The cry for Torres’s head both here and on talk radio reminds me just a little of the Juan Uribe hate from last year. Well, that’s been mostly forgotten since Uribe sucked the lifeforce out of Alfonso Soriano at some point last season, but for a while people here were really offended by Uribe's presence. I even had to write a mini-defense of him. Just ignore the similarly themed Rich Aurilia defense in the same post, and we’ll get along fine.

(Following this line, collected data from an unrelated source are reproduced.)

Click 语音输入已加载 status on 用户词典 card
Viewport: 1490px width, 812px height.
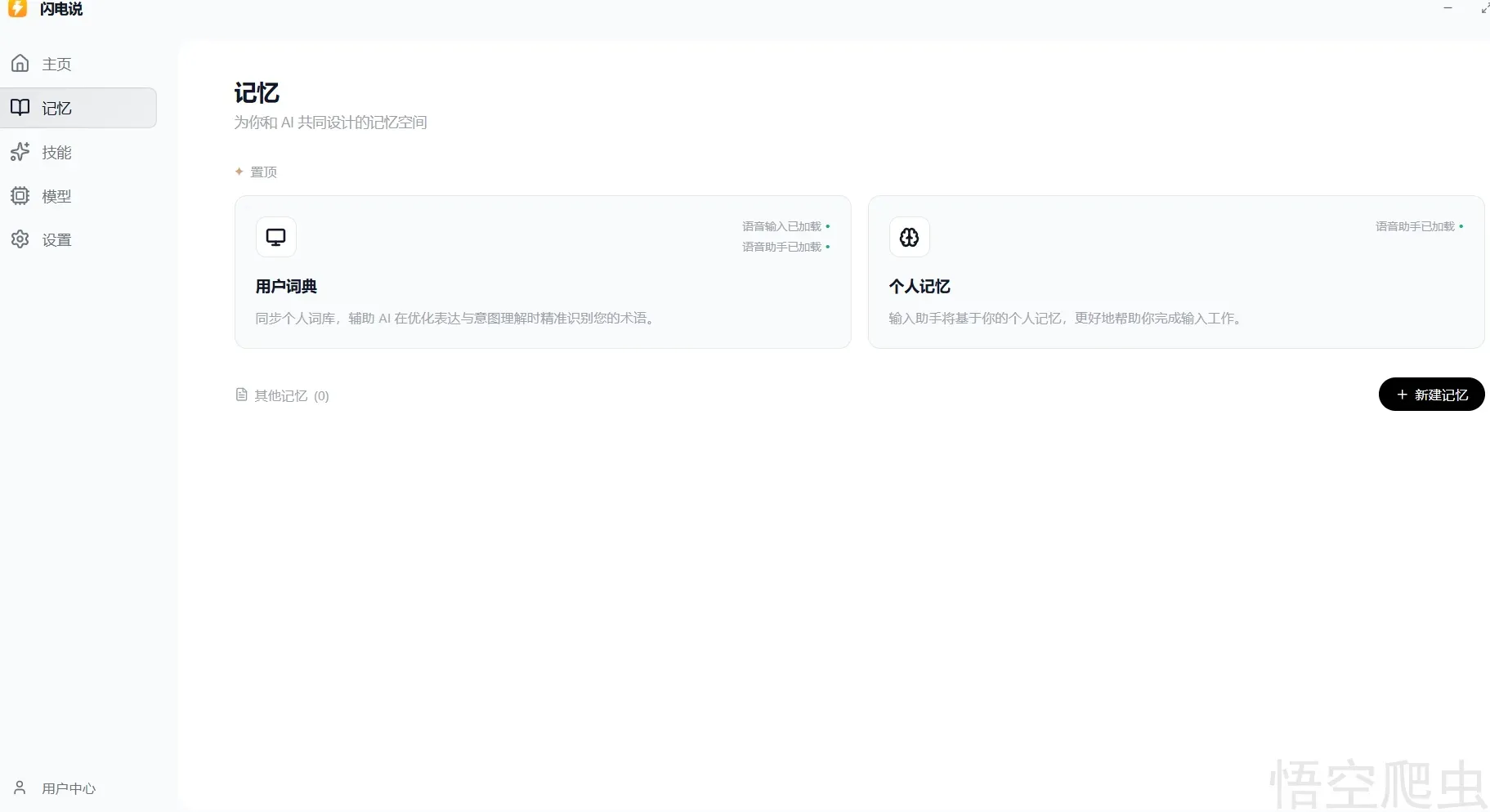point(782,226)
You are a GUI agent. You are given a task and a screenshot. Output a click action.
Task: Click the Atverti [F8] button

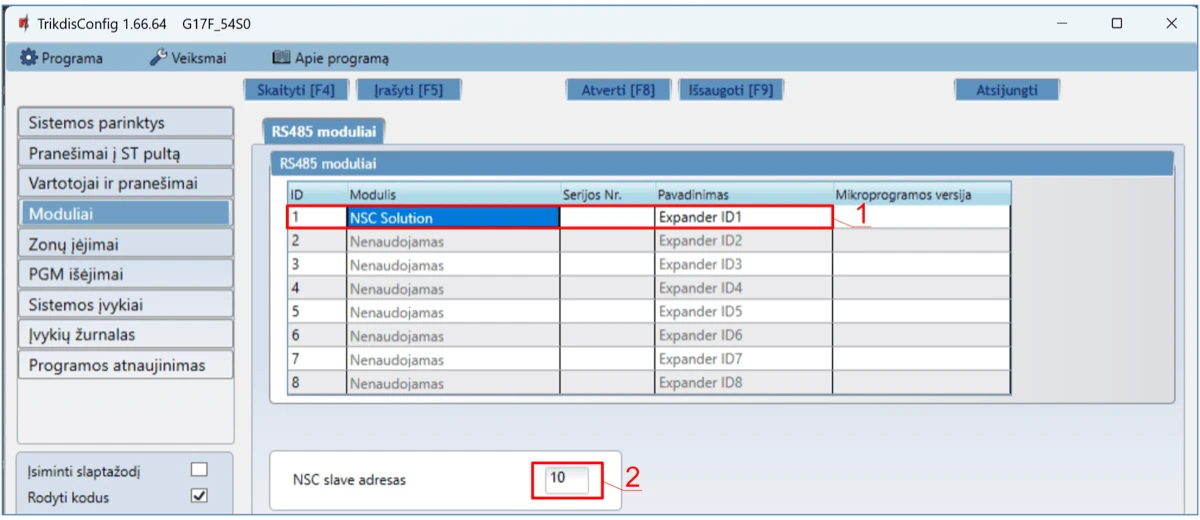(618, 90)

When Torres hit into a double play last night, I fired a plastic green bell pepper across the room in anger. Really, I did. It was my daughter’s toy, and she saw the whole thing as she watched quietly, wondering why her daddy was so upset, and while she didn’t cry, I’m sure the psychic scars will be unearthed after hypnosis in a couple of decades. So Andres Torres is, by proxy, screwing with my daughter’s mind. I have every reason to overanalyze his slow start. The anger and frustration felt by every Giants fan is legit. It’s completely appropriate to wince every time he comes to the plate. But when it comes to roster decisions and lineup moves, a more patient approach is required. With Aaron Rowand out, Torres should still get the bulk of the time in center. There just aren’t a lot of options, and there’s a reasonable chance that Torres will be, if not as good as last year, a decent enough fill-in.

But, yeah, this is the San Francisco Giants organization. Bowker isn’t going to get another start until June, and Torres is about another 10 at-bats away from getting released. Good times.